Die “DDR” und Kuba – Zement gegen Südfrüchte

Die DDR und Kuba
Auf den ersten Blick gab es nur Gegensätze zwischen diesen beiden Ländern des real existierenden Sozialismus: Hier mausgrau, dort grellbunt, hier bierernst, dort ausgelassen und lebensfroh. Eines jedoch verband Castros Kuba und Honeckers DDR über alle Jahrzehnte hinweg: die Verwaltung des Mangels. Ostberlin schickte klapprige Zementfabriken und sogar Rum aus zweifelhafter Destillation über den Atlantik, Havanna revanchierte sich mit Orangen, die nicht schmeckten, und Arbeiterkolonnen, die den unersättlichen Planstellenhunger der DDR-Staatswirtschaft nur ansatzweise stillen konnten.
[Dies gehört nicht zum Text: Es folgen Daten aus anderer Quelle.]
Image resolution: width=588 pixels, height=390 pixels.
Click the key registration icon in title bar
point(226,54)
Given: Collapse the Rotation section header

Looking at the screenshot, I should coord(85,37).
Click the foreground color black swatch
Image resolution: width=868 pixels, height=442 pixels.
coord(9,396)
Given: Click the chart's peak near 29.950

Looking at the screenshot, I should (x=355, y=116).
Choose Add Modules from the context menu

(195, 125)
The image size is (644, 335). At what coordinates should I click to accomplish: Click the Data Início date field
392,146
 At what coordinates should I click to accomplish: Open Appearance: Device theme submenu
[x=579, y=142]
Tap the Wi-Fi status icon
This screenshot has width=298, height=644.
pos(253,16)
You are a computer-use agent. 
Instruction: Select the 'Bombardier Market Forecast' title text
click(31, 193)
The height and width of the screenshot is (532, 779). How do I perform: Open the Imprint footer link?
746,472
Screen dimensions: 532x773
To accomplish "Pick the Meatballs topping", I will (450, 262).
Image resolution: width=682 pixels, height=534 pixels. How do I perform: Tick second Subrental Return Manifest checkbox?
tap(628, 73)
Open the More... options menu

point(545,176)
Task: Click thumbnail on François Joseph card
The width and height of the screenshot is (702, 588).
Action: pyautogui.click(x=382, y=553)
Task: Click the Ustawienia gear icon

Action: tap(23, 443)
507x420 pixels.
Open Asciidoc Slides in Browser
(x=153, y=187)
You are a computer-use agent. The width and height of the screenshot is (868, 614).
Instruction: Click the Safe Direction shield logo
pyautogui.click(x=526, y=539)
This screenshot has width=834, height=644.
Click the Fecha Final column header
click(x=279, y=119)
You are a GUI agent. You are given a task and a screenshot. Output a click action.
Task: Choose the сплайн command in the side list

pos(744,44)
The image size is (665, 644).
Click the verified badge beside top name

Im Schatten Moskaus entstand so eine zarte Bande gegenseitiger Abhängigkeiten, nach außen selbstverständlich propagiert als “unverbrüchliche Freundschaft zweier Bruderstaaten”. Seit Castros Machtantritt im Jahr 1959 gab es bei den Genossen in Ostberlin nicht nur ein wirtschaftliches Interesse an dem exotischen “Ostblock”-Staat. So konnte man seinem bald eingemauerten Volk zumindest auf dem Papier einen Urlaub in der Karibik in Aussicht stellen. Umgekehrt war für Castro die DDR das sozialistische “Musterländle” im fernen Europa: Fleiß, Ordnungssinn und Know-How der Ostdeutschen beeindruckten den Revolutionär. Anders als dem sowjetischen “Herren”-Gebaren konnte auch der einfache Kubaner dem immer etwas ungelenken Auftritt der Ostdeutschen Sympathie entgegenbringen. Hinter der offiziellen Propaganda wuchsen so viele menschliche Beziehungen, die oft bis heute lebendig blieben.